#### What to do
Rewrite every one of the following records in full, including the requests, and add 87 to each x and y coordinate in the answers. Leave out the pictures.

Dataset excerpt
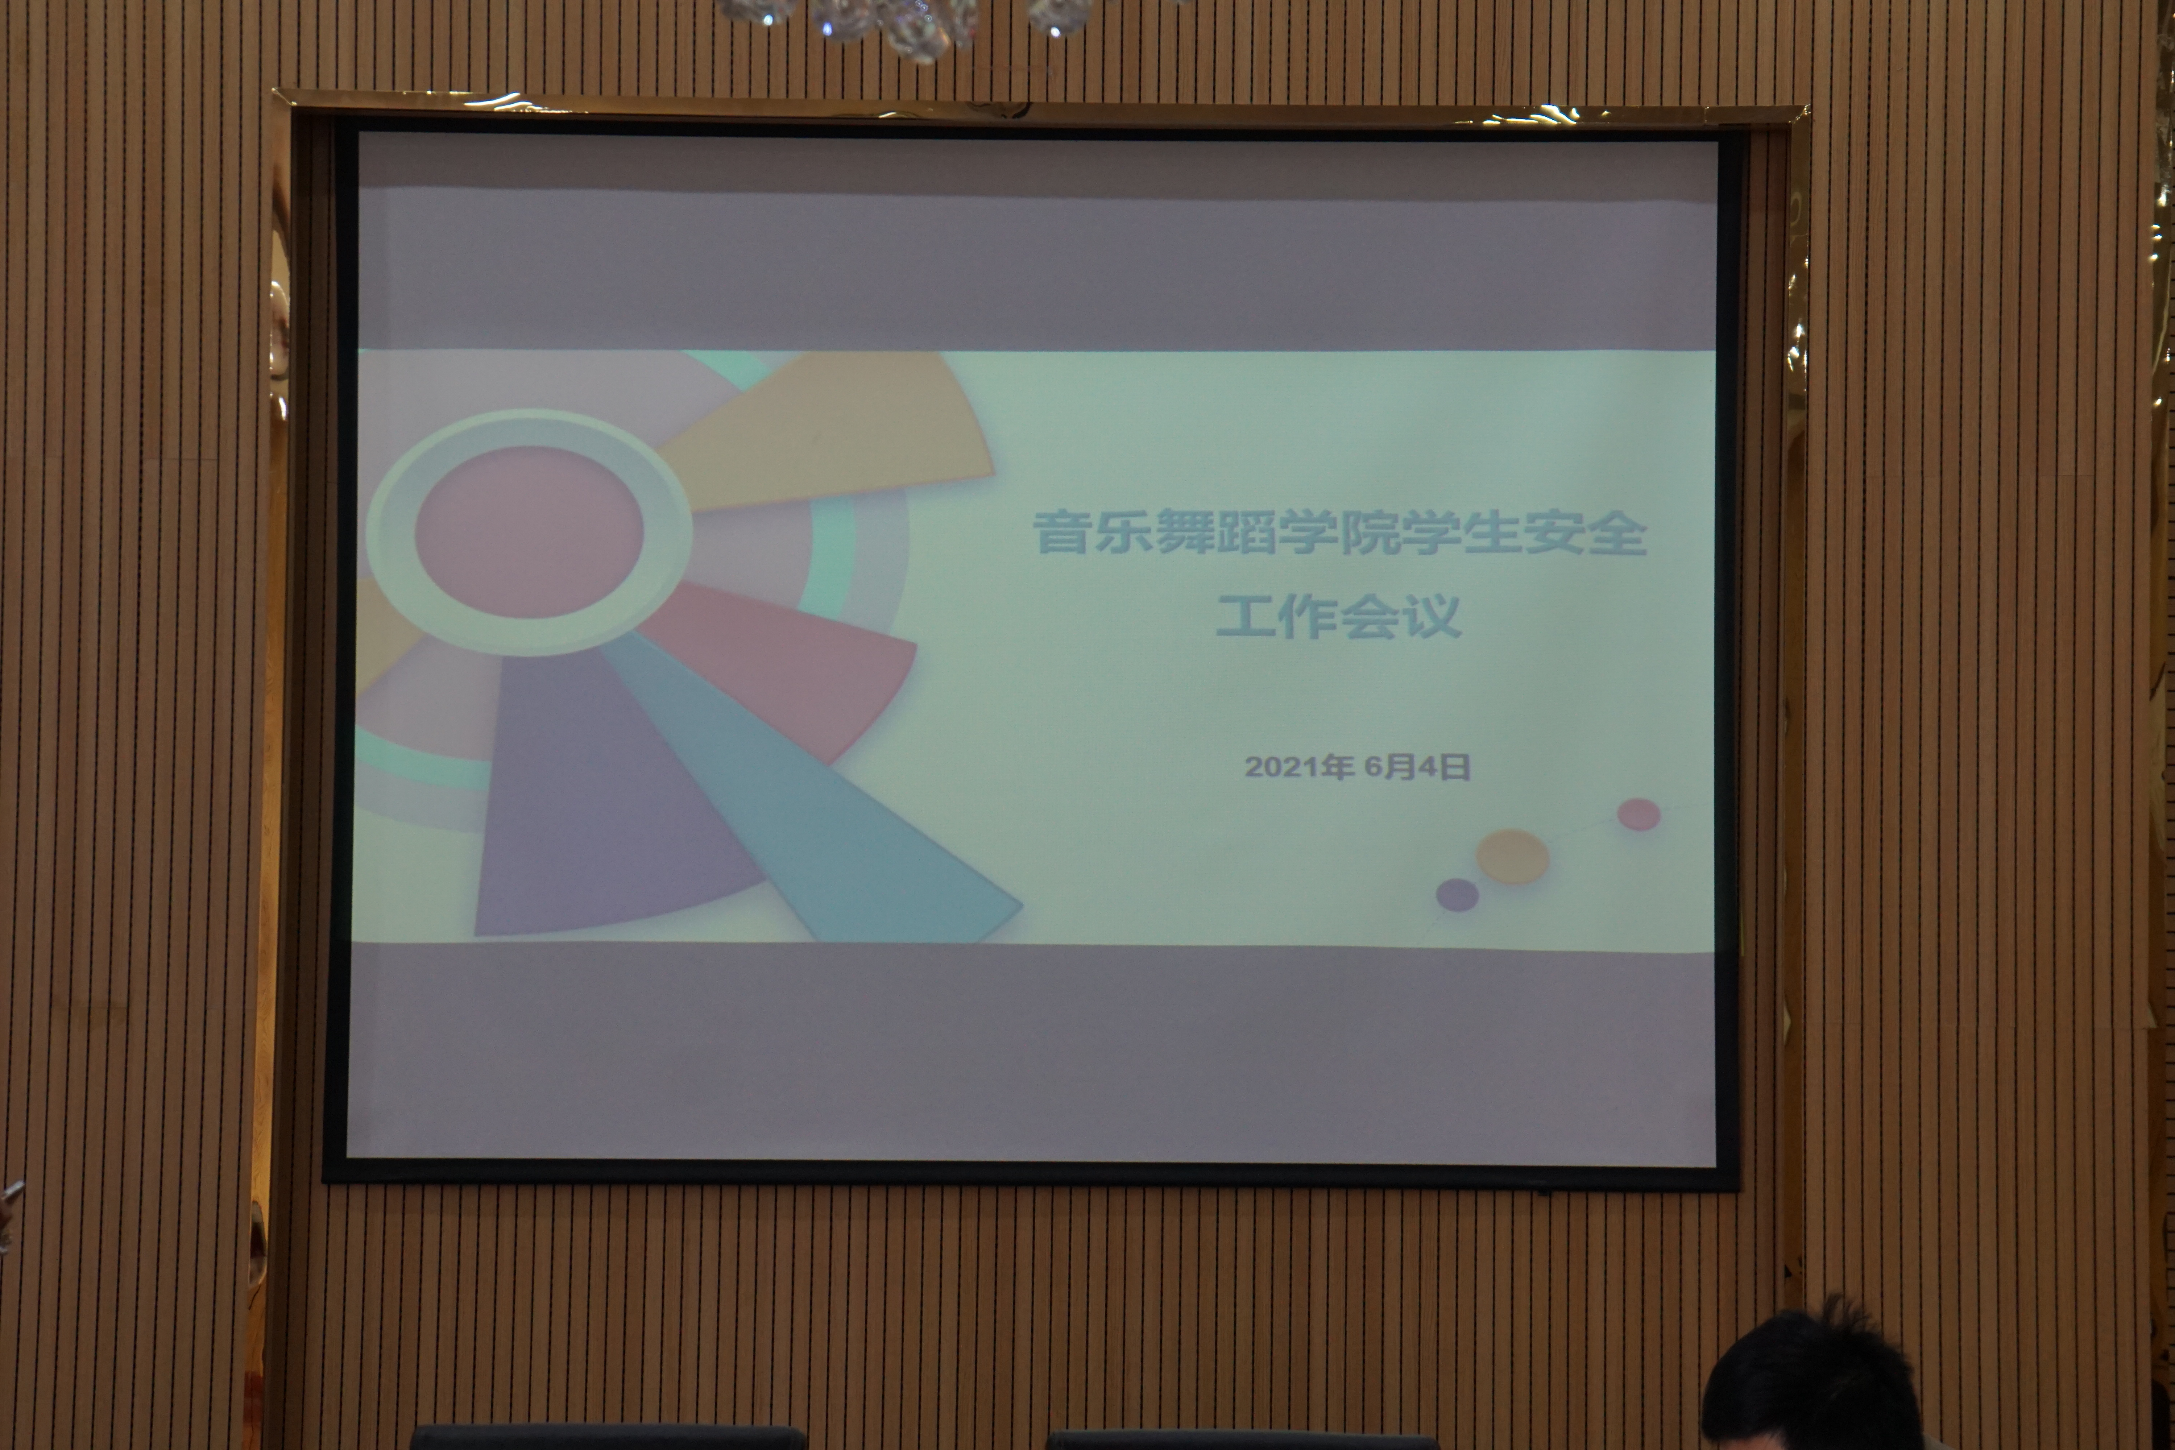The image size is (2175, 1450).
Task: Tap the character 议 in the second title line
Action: click(x=1433, y=615)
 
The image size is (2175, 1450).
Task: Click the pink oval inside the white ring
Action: click(x=529, y=532)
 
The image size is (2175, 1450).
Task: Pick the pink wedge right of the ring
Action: click(x=786, y=666)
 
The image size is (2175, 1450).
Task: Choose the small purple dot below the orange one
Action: click(x=1457, y=894)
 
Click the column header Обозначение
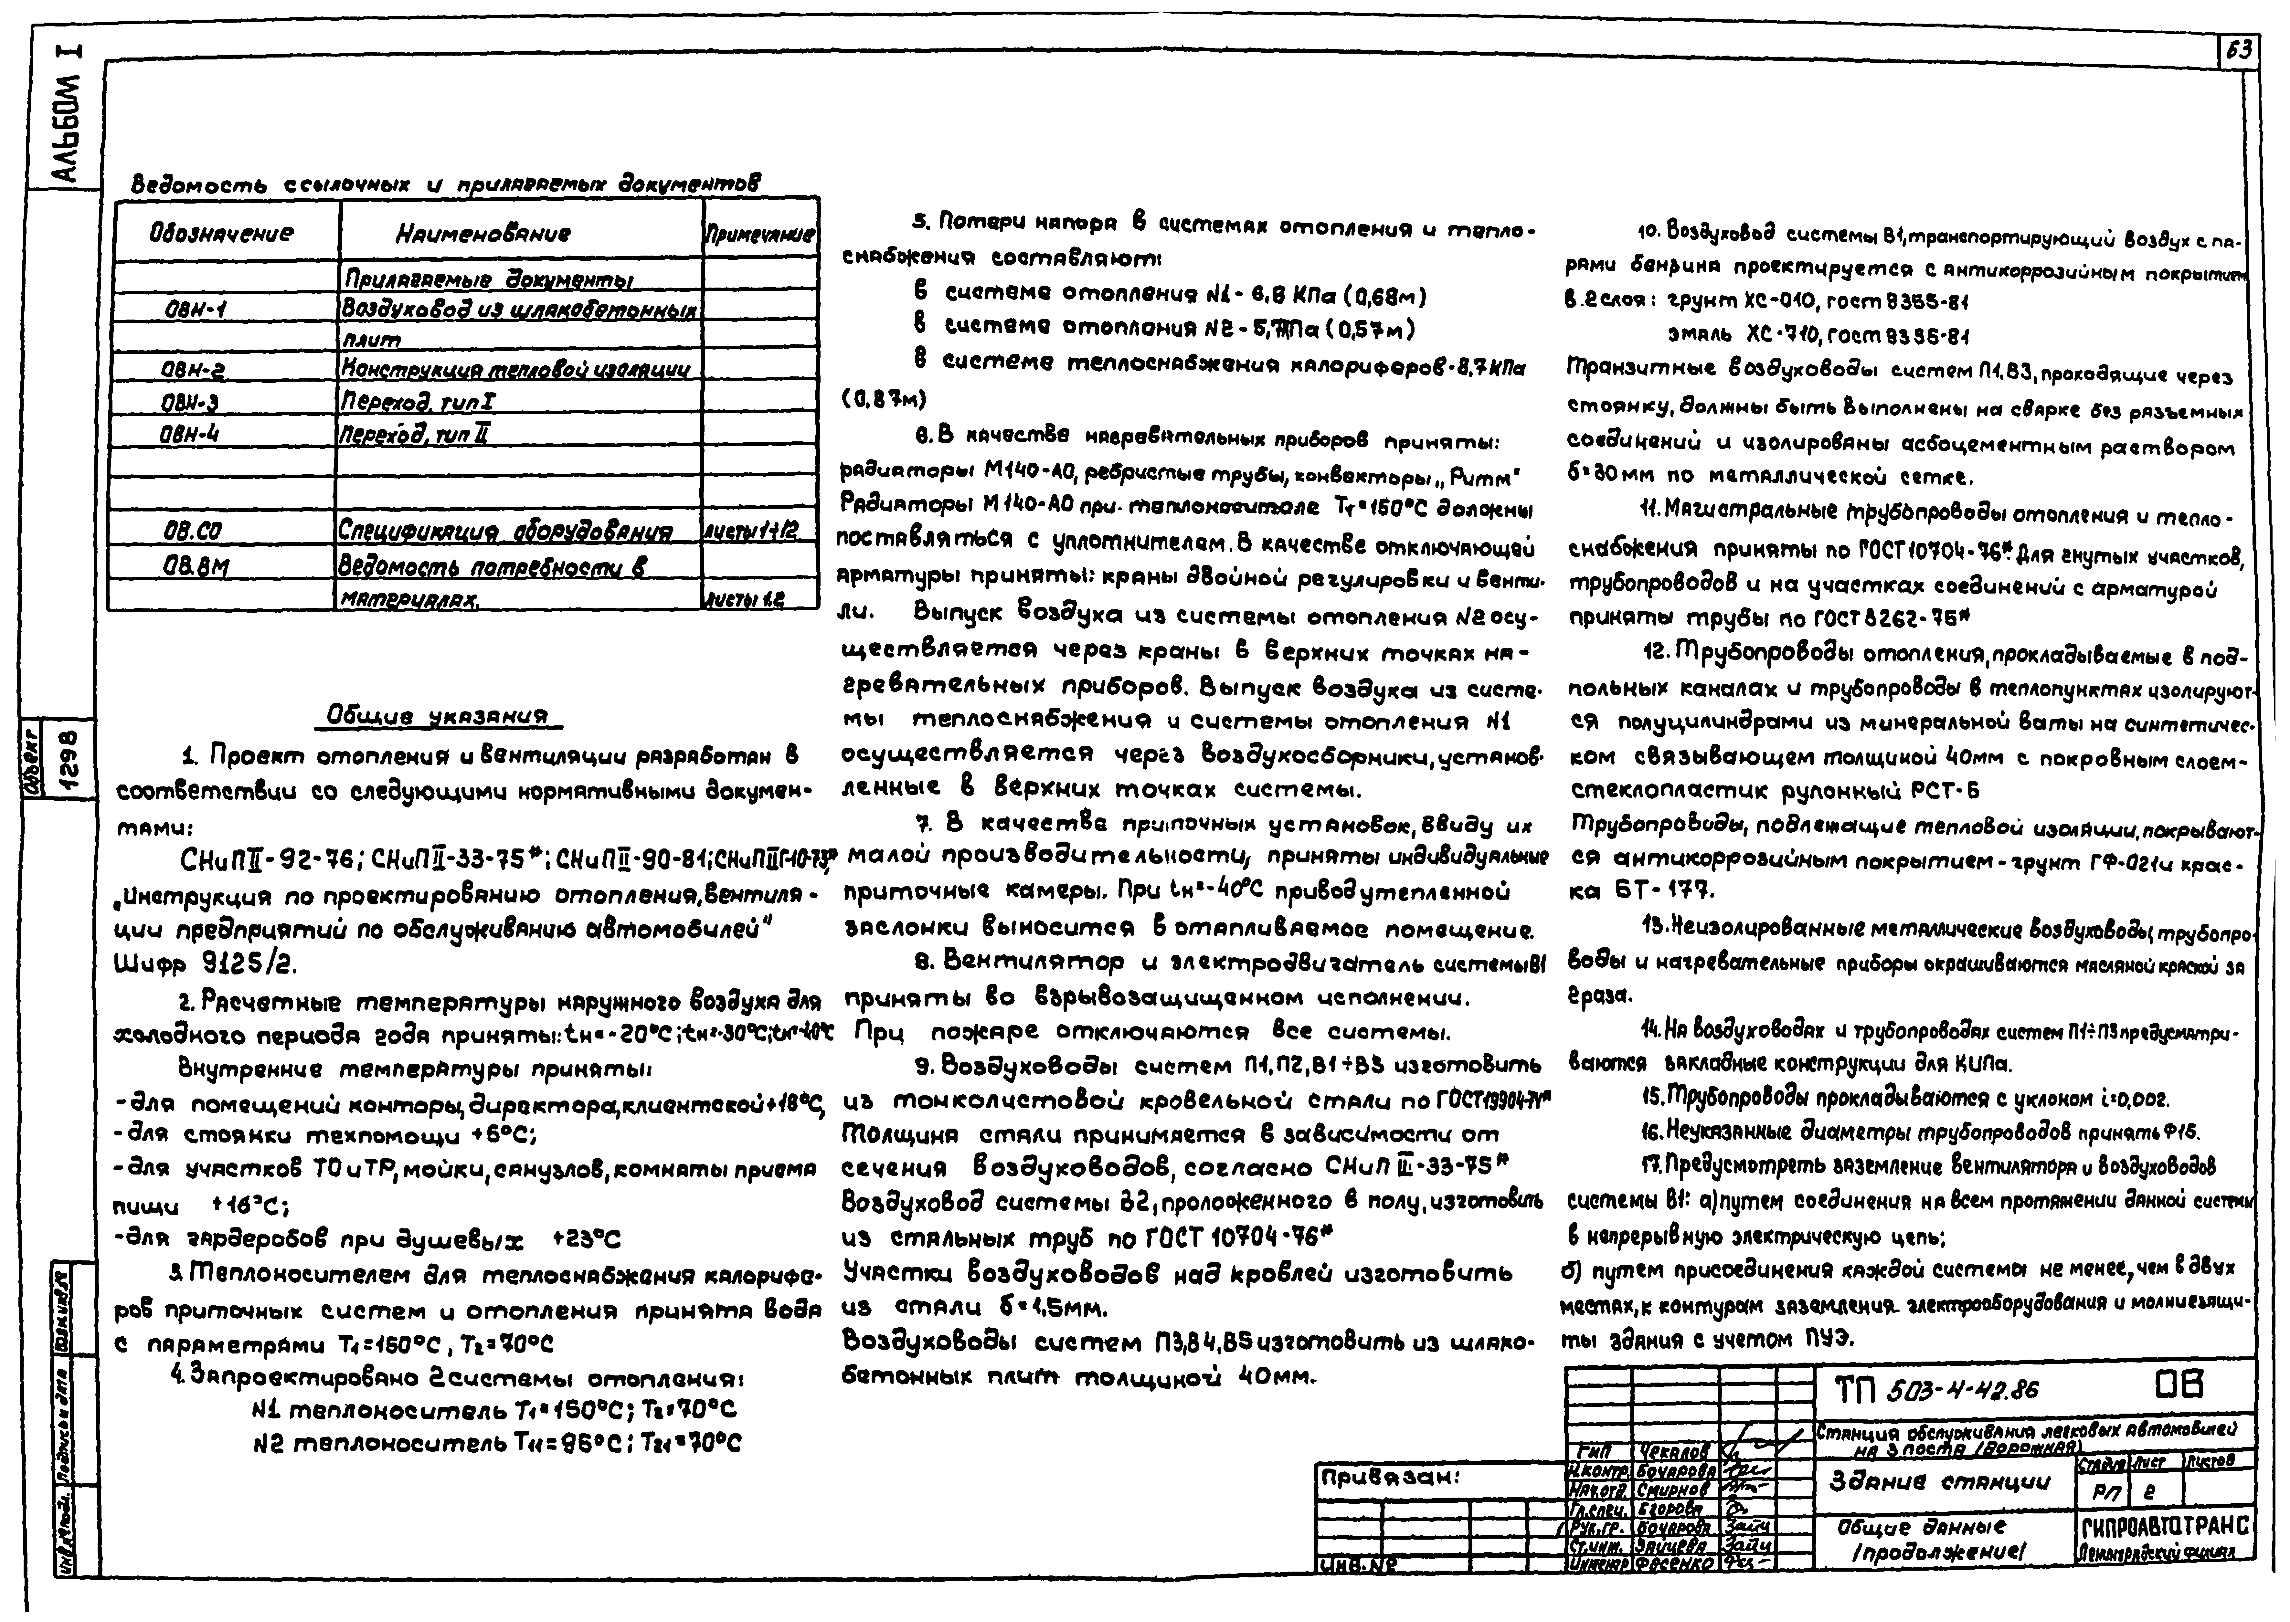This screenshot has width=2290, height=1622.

#### Task result
The image size is (2175, 1450).
Task: Tap the character 议 in the second title line
Action: click(x=1520, y=702)
 
The image size is (2175, 1450).
Task: Click the pink oval inside the white ring
Action: click(x=616, y=619)
 
The image size is (2175, 1450).
Task: Pick the pink wedge right of the ring
Action: click(x=873, y=753)
 
The image size is (2175, 1450).
Task: Choose the small purple dot below the orange one
Action: click(x=1544, y=981)
 
Click the column header Обозначение
This screenshot has width=2290, height=1622.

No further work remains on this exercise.